**Text extract**
# First Rotary use results!



## nikos525 (May 15, 2006)

Hi guys,
Well I'd thought I'd post up my first attempt with a new rotary polisher I bought. It's an Einhall (If I remember correctly) variable speed from 1000 to 3000 rpm with a cool little LCD display to tell you the speed  
Here are the results of having a go on my mates run around: as you will see from the first pic he really didn't care what I would do to it. I warned about burn through but not much to burn through, except cr*p :lol: 
For all those starting out I was lucky enough to go and watch the Meguiars polish shop here in Athens working on some cars and then did exactly what I saw him doing.
NOTE: I don't want to say it was easy but because my mate didn't give a sh*t what I would do to his car off to work I went :twisted: 
The products used were given to me in small amounts from the aforementioned Meguiars guy so couldn't tell exactly what they are  
Not too bad for a first time ever using any kind of polishing machine 8)

Next is my TT in the reflection 

I would say to anyone thinking about doing it to practice first on any old banger/scrap yard panel just to save you heartache later.

Will post some pics up of the TT with the scratches before and after I've had a go.

BEFORE:









AFTER:









What do you think, bearing in mind I'm no pro

Cheers
Nick


----------



## Hallyfella (Mar 5, 2007)

Not too shabby for a first go , now get the rest done before it falls apart !! :roll:


----------



## nikos525 (May 15, 2006)

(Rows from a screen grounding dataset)
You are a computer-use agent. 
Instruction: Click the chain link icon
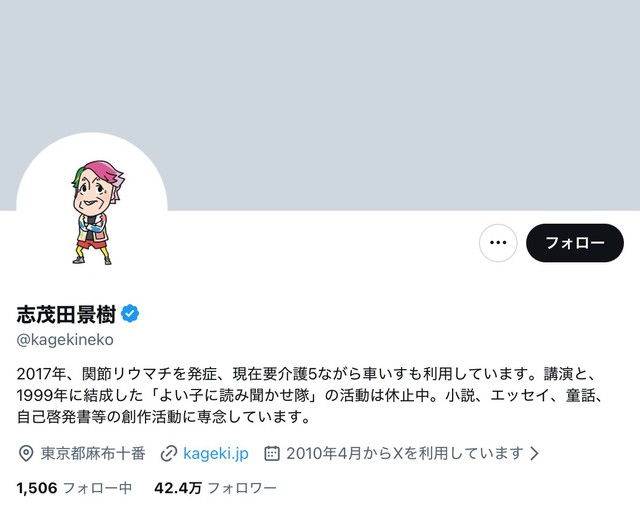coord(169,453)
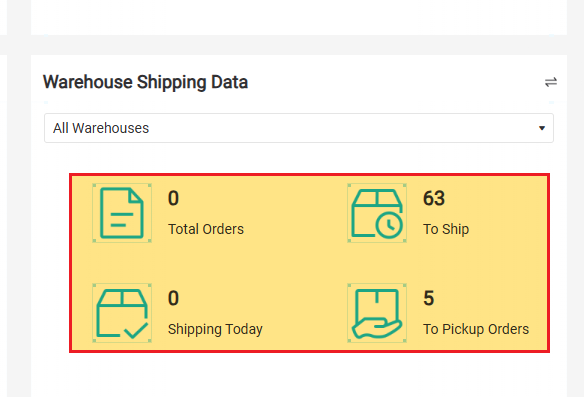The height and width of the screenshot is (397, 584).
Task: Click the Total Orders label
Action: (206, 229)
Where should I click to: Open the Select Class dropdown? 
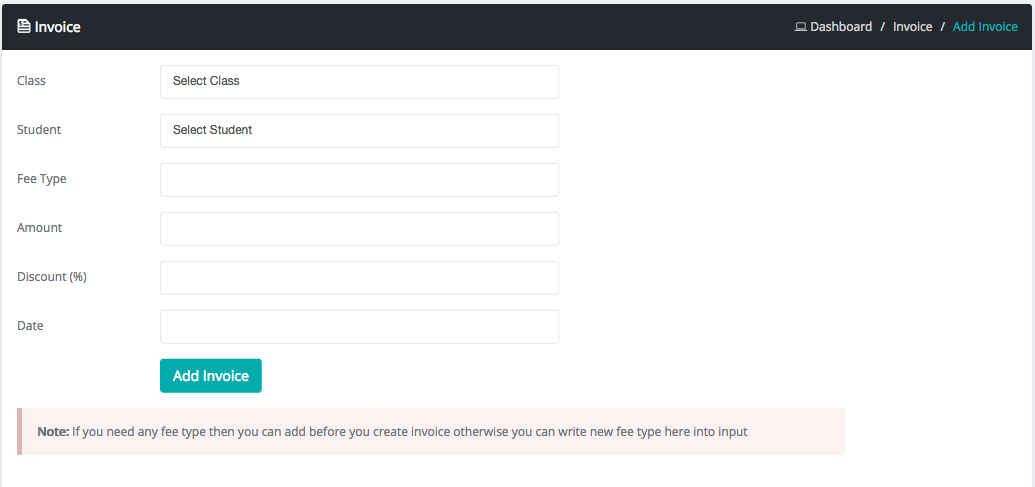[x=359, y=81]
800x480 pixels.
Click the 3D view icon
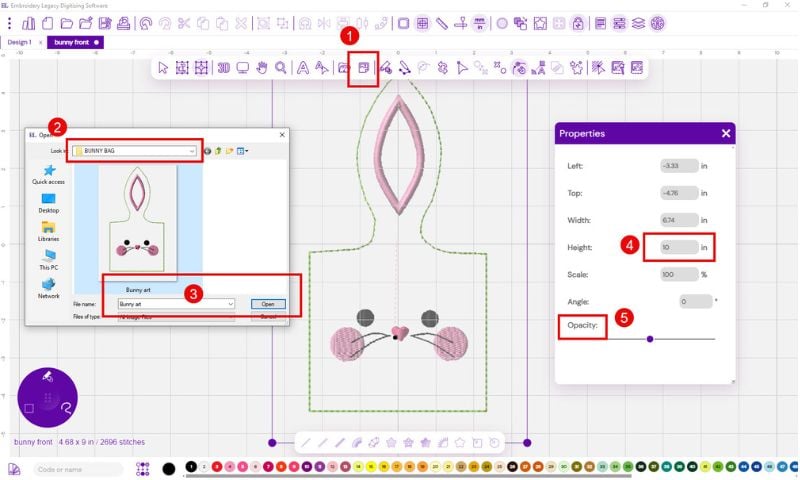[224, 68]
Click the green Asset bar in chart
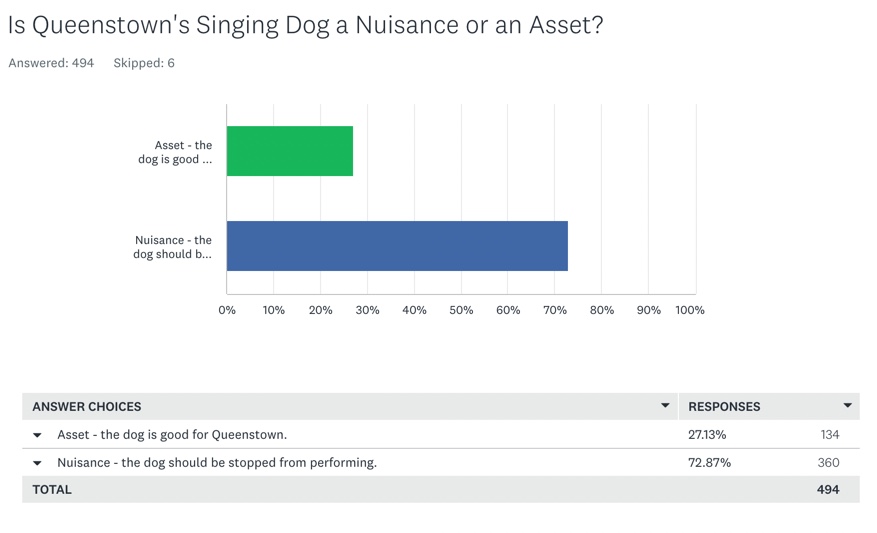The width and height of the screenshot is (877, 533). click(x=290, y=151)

**Requirements**
Continue the forum thread about a first attempt with a rotary polisher, picking up right after its final line.

**Exercise result**
the stig said:


> Not too shabby for a first go , now get the rest done before it falls apart !! :roll:


Thanks, well he told me not to do anymore of the car as he'd have to go and wash it :lol:


----------



## TTgreeny (Aug 22, 2008)

what ya never did the whole car lol
i want a faded to foooooooooook car to have a blast on,looks fun :lol:


----------



## sirmattylad (Feb 6, 2009)

Wow, that transformation is unbelievable!! Good job 8)


----------



## bobski (Oct 21, 2007)

I can see your TT in the second pic its that shiney...


----------



## shurcomb (Jan 6, 2007)

Yep very impressive :!:

I do like old red cars for their faded paint work, makes the end results from polishing look really 8) and effective


----------



## sheppyk (Mar 30, 2009)

bobski said:


> I can see your TT in the second pic its that shiney...


Haha i had to double take never noticed it 

Looks loads better mate nice job!


----------



## SVStu (Dec 11, 2006)

Even the plastic is shinny, excellent work.


----------



## TTitan (May 11, 2007)

Holy Cow -- who would of thought. Nice work.

TTitan


----------



## JayC (Nov 12, 2008)

Spot on there! Very impressed!! 8) 8)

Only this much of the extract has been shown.